Genomic Testing in Patients with Kidney Failure of an Unknown Cause: A National Australian Study

Abstract

Key Points:

1. Twenty-five percent of those with unexplained kidney failure have a monogenic cause.

2. Whole genome sequencing with broad gene panel analysis is a feasible diagnostic approach in nephrology.

Background: The cause of kidney failure is unknown in approximately 10% of patients with stage 5 chronic kidney disease (CKD). For those who first present to nephrology care with kidney failure, standard investigations of serology, imaging, urinalysis, and kidney biopsy are limited differentiators of etiology. We aimed to determine the diagnostic utility of whole genome sequencing (WGS) with analysis of a broad kidney gene panel in patients with kidney failure of unknown cause.

Methods: We prospectively recruited 100 participants who reached CKD stage 5 at the age of ≤50 years and had an unknown cause of kidney failure after standard investigation. Clinically accredited WGS was performed in this national cohort after genetic counseling. The primary analysis was targeted to 388 kidney-related genes with second-tier, genome-wide, and mitochondrial analysis.

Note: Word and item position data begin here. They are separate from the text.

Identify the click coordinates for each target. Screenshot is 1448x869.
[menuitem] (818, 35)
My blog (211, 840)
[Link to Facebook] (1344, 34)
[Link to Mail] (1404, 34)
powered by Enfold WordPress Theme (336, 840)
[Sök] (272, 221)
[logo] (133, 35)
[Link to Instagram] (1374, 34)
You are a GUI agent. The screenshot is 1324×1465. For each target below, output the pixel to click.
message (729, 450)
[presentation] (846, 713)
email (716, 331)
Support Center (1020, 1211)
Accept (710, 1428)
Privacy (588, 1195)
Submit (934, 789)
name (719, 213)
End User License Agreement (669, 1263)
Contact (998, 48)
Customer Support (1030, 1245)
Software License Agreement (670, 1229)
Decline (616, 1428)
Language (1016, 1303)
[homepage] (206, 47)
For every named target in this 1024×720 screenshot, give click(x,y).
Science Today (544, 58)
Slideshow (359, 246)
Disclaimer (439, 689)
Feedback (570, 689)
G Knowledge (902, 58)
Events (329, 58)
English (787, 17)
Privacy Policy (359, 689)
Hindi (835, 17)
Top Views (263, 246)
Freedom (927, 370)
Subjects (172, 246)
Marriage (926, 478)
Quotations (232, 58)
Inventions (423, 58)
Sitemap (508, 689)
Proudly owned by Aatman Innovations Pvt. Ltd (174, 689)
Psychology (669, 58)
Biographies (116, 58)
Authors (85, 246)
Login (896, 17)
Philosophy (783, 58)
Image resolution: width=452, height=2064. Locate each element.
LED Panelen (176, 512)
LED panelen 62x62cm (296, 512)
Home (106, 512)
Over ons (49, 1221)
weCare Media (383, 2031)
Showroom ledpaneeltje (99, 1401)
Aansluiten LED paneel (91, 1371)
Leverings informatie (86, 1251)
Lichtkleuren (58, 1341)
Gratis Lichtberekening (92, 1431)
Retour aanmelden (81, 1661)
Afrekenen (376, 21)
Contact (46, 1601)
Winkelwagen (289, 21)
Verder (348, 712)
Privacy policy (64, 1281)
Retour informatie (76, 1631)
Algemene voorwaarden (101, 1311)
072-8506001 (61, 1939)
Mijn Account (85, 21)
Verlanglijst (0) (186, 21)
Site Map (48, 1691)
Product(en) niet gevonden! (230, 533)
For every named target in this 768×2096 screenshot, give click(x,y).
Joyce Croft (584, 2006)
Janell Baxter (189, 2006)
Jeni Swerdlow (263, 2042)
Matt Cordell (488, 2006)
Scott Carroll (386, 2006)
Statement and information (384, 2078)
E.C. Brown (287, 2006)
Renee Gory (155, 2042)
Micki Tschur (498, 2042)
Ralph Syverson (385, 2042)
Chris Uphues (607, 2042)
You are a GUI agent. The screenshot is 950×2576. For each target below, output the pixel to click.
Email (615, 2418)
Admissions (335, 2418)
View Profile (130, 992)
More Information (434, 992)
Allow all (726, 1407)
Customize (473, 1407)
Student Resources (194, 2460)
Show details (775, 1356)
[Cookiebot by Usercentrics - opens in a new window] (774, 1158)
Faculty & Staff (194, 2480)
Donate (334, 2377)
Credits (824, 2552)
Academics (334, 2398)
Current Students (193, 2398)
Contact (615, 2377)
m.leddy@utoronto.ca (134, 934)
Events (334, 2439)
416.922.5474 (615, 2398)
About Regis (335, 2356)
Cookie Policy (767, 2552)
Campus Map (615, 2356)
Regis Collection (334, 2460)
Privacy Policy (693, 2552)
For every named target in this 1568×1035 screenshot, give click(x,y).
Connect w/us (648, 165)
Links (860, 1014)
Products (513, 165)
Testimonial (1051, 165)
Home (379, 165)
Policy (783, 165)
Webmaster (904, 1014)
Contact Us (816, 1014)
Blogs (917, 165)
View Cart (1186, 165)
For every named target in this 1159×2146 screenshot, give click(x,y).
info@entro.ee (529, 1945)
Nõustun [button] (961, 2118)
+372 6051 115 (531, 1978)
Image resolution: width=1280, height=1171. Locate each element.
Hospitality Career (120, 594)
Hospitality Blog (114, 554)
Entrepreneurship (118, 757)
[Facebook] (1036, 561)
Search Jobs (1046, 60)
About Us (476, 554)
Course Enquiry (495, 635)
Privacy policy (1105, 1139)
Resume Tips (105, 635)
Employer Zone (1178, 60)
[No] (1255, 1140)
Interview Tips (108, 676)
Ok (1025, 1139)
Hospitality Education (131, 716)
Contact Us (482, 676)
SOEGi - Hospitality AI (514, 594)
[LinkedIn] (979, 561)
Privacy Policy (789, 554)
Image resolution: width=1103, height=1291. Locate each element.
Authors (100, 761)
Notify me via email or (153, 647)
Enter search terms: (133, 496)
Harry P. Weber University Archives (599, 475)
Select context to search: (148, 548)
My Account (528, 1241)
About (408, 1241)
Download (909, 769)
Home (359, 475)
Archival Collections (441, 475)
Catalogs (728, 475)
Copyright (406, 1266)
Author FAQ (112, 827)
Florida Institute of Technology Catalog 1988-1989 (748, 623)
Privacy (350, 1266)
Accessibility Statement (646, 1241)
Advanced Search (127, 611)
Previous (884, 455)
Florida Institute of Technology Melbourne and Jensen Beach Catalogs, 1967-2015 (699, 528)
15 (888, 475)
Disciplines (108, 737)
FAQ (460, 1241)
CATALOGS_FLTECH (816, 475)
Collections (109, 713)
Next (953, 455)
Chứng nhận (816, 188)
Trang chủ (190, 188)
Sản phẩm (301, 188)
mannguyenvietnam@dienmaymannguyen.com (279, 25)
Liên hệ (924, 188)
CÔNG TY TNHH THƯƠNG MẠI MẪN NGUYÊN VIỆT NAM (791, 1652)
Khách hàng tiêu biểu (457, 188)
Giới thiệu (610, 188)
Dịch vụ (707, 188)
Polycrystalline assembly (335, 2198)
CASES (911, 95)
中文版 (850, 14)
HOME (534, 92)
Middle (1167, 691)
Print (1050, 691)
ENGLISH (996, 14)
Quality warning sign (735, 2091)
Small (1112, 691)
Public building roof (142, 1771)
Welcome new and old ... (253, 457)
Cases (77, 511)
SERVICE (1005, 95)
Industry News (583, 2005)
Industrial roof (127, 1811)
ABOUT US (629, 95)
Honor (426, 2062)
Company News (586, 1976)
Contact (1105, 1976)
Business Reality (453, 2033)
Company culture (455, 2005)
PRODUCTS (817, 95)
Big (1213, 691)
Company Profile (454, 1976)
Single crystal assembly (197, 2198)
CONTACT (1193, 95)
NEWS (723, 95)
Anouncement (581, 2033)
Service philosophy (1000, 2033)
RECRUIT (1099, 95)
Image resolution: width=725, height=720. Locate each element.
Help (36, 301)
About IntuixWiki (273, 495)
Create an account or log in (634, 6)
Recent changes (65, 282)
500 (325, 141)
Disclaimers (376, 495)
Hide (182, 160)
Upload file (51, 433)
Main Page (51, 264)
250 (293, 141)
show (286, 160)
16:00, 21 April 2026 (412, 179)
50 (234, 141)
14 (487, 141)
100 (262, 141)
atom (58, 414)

Results: The cohort was 61% male and the average age of participants at stage 5 CKD was 32 years (9 months to 50 years). A genetic diagnosis was made in 25% of participants. Disease-causing variants were identified across autosomal dominant tubulointerstitial kidney disease (6), glomerular disorders (4), ciliopathies (3), tubular disorders (2), Alport syndrome (4), and mitochondrial disease (1). Most diagnoses (80%) were in autosomal dominant, X-linked, or mitochondrial conditions (UMOD; COL4A5; INF2; CLCN5; TRPC6; COL4A4; EYA1; HNF1B; WT1; NBEA; m.3243A>G). Participants with a family history of CKD were more likely to have a positive result (odds ratio, 3.29; 95% confidence interval, 1.10 to 11.29). Thirteen percent of participants without a CKD family history had a positive result. In those who first presented in stage 5 CKD, WGS with broad analysis of a curated kidney disease gene panel was diagnostically more informative than kidney biopsy, with biopsy being inconclusive in 24 of the 25 participants.

Conclusions: In this prospectively ascertained Australian cohort, we identified a genetic diagnosis in 25% of patients with kidney failure of unknown cause.

Graphical abstract

Figure 1

Study flow chart. Flow chart of study methodology and recruitment process. CAKUT, congenital anomalies of the kidney and urinary tract.

Figure 2

Cohort characteristics. (A) Age of kidney failure in all participants, with positive and negative results highlighted. (B) Overview of diagnostic yield within the cohort. The figure legend is applicable to both (A) and (B). Circles=female probands; squares=male probands; solid blue represents a disease-causing or positive result; gray represents a VUS; white represents a negative result; positive=pathogenic or LP result. LP, likely pathogenic; VUS, variant of uncertain significance.

Figure 3

Diagnoses identified in the HIDDEN study. (A) Summary of overall study findings: the inner circle represents disease-groups identified, middle circle represents genes with disease-causing variant identified through the study, and outer circle represents the inheritance pattern of identified diagnoses. (B) Family history of kidney disease and positive and negative results. ADTKD, autosomal dominant tubulointerstitial kidney disease. HIDDEN, wHole genome Investigation to iDentify unDEtected Nephropathies.

Figure 4

Expanding the phenotypic spectrum of known genetic kidney diseases. (A) Pedigree for participant A0052. (B) Abdominal ultrasound images of left and right kidneys in longitudinal view, demonstrating bilateral renal cysts. (C) Pedigree for participant A0012. (D) Periodic acid–Schiff stain 200× magnification demonstrating complete loss of tubular basement membrane (blue arrow head) and membrane reduplication (black arrow) seen within the same tubule. (E) Hematoxylin and eosin–stained slide 200× magnification with red arrow showing interstitial fibrosis and blue arrowheads showing interstitial inflammatory cell infiltrate. (F) Electron microscopy of tubule 3000× magnification with red arrow showing atrophic tubular basement membrane and blue arrowhead showing reduplicated, thickened tubular basement membrane. The black arrowhead shows split in the tubular basement membrane.